Art. 39      Placement en famille d'accueil avec hébergement

1 Toute personne qui souhaite accueillir un enfant en vue d'hébergement doit requérir préalablement une autorisation du service d'autorisation et de surveillance des lieux de placement (ci-après : service).

2 Elle doit préalablement participer à une séance d'information organisée par le service.

 

Art. 40      Autorisation

1 L'autorisation ne peut être délivrée que si les qualités personnelles, les aptitudes éducatives, l'état de santé de la personne qui souhaite accueillir un enfant et des autres personnes vivant dans son ménage ainsi que les conditions de logement offrent toute garantie que l'enfant placé bénéficie de soins adéquats, d'une prise en charge respectant ses besoins fondamentaux et favorisant son développement et que le bien-être des autres enfants vivant dans la famille est sauvegardé.

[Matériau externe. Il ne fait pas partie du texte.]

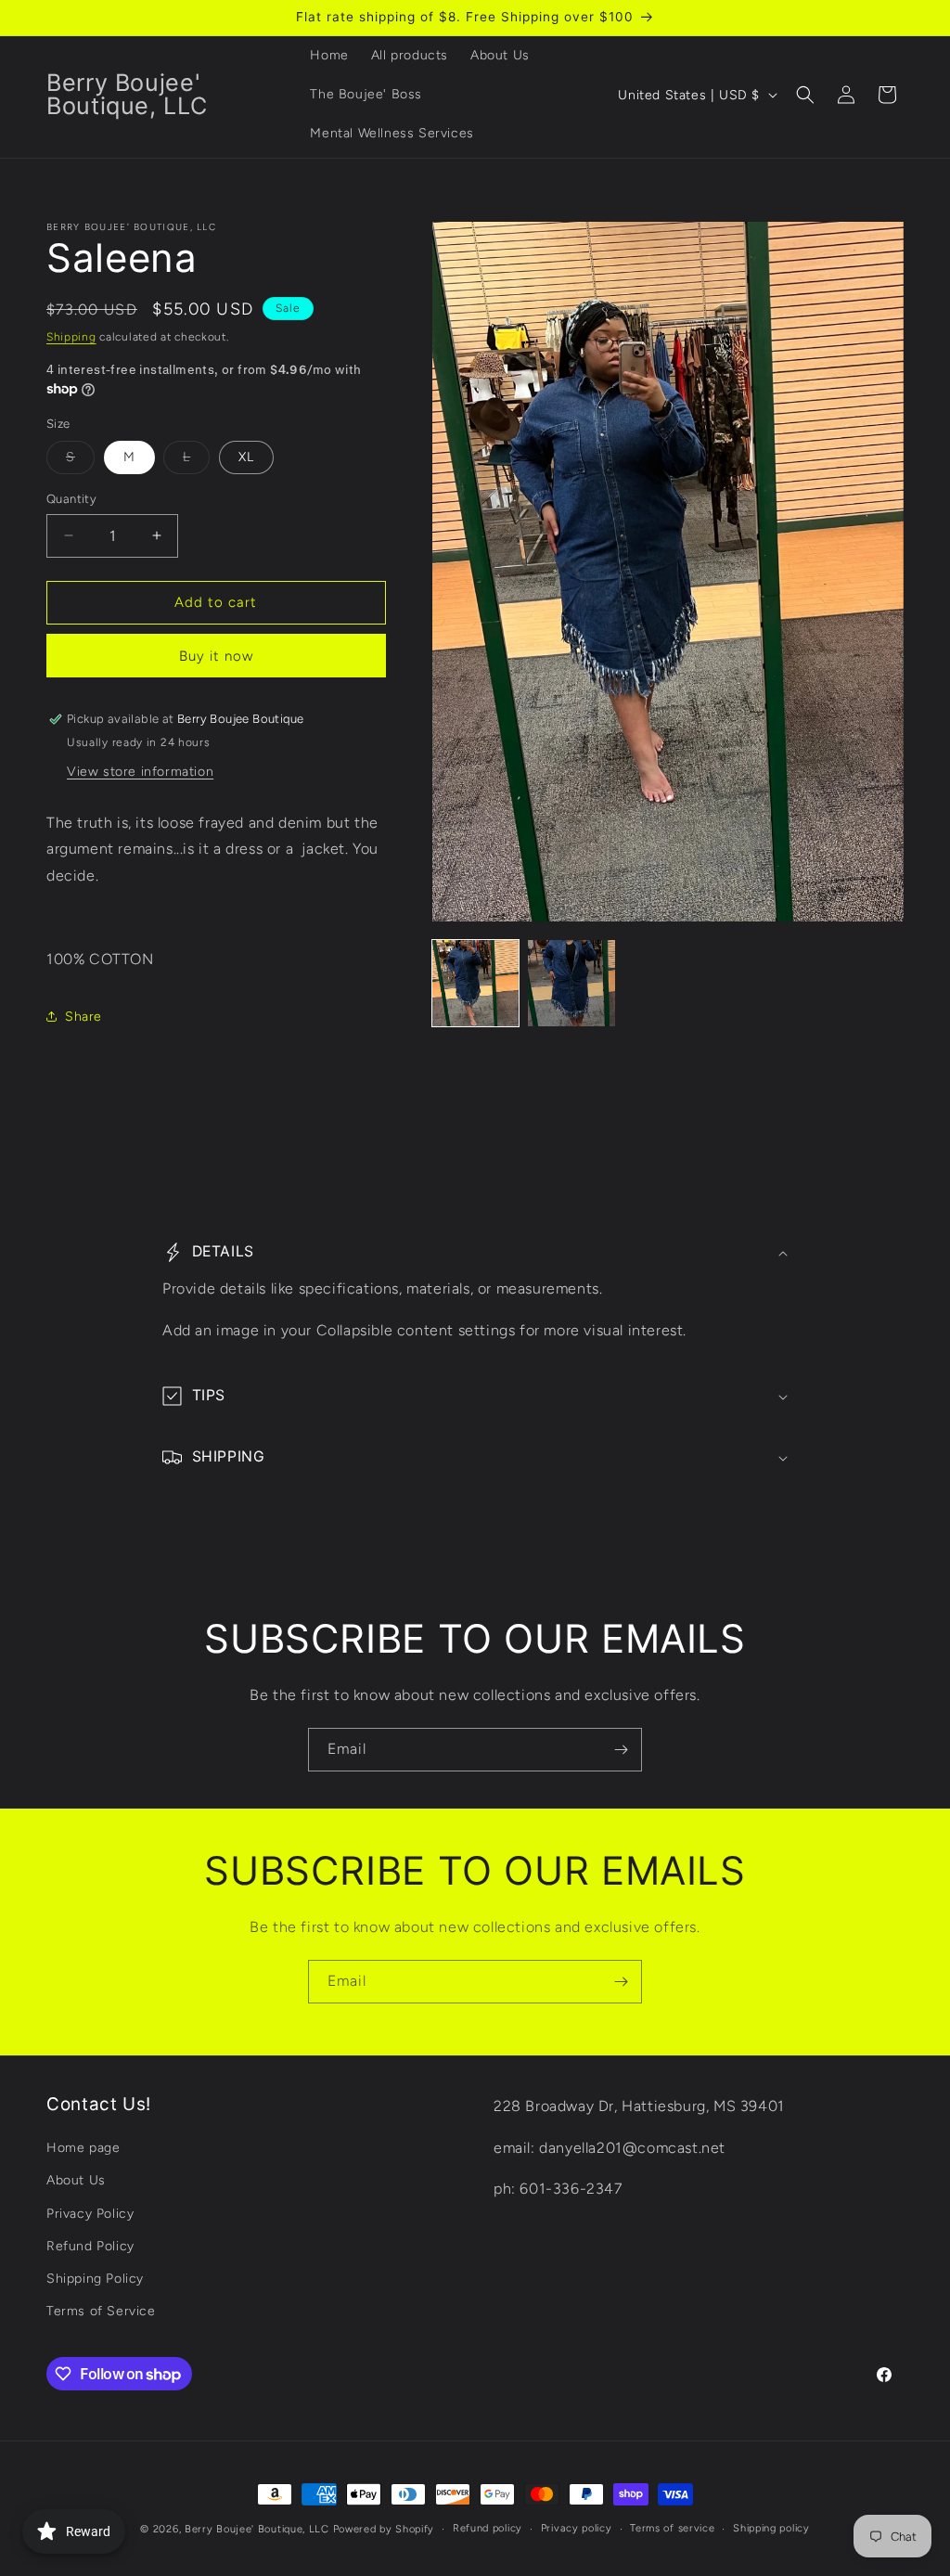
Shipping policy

2 Ces critères sont réglés par voie de directive.

 

Art. 41      Délivrance de l'autorisation

En cas d'évaluation positive, le service délivre une autorisation qui peut être limitée dans le temps et/ou assortie de charges et de conditions.

 

Art. 42      Surveillance

Le service surveille l'activité des familles d'accueil avec hébergement par une visite annuelle au minimum afin de vérifier que les conditions d'accueil sont respectées.

 

Art. 43      Accompagnement et conseil

Au besoin, le service conseille et soutient les familles d'accueil. Cette tâche peut être déléguée à des organismes dûment habilités et reconnus par l'office de l'enfance et de la jeunesse.

 

Art. 44      Formation des familles d'accueil

Les familles d'accueil avec hébergement sont soumises à une formation continue de 40 heures à effectuer sur une période de 3 ans. La formation est définie par l'office de l'enfance et de la jeunesse et dispensée par un prestataire extérieur.

 

Art. 45      Indemnisation des familles d'accueil

L'indemnisation des familles d'accueil est définie par le règlement fixant les indemnités pour les familles d'accueil avec hébergement, du 11 mai 2016.

 

Section 2            Adoption

 

Art. 46      Compétence

1 Le service est l'autorité compétente lorsqu'un enfant est placé en vue d'adoption au sens de l'article 316, alinéa 1bis, du code civil suisse, du 10 décembre 1907.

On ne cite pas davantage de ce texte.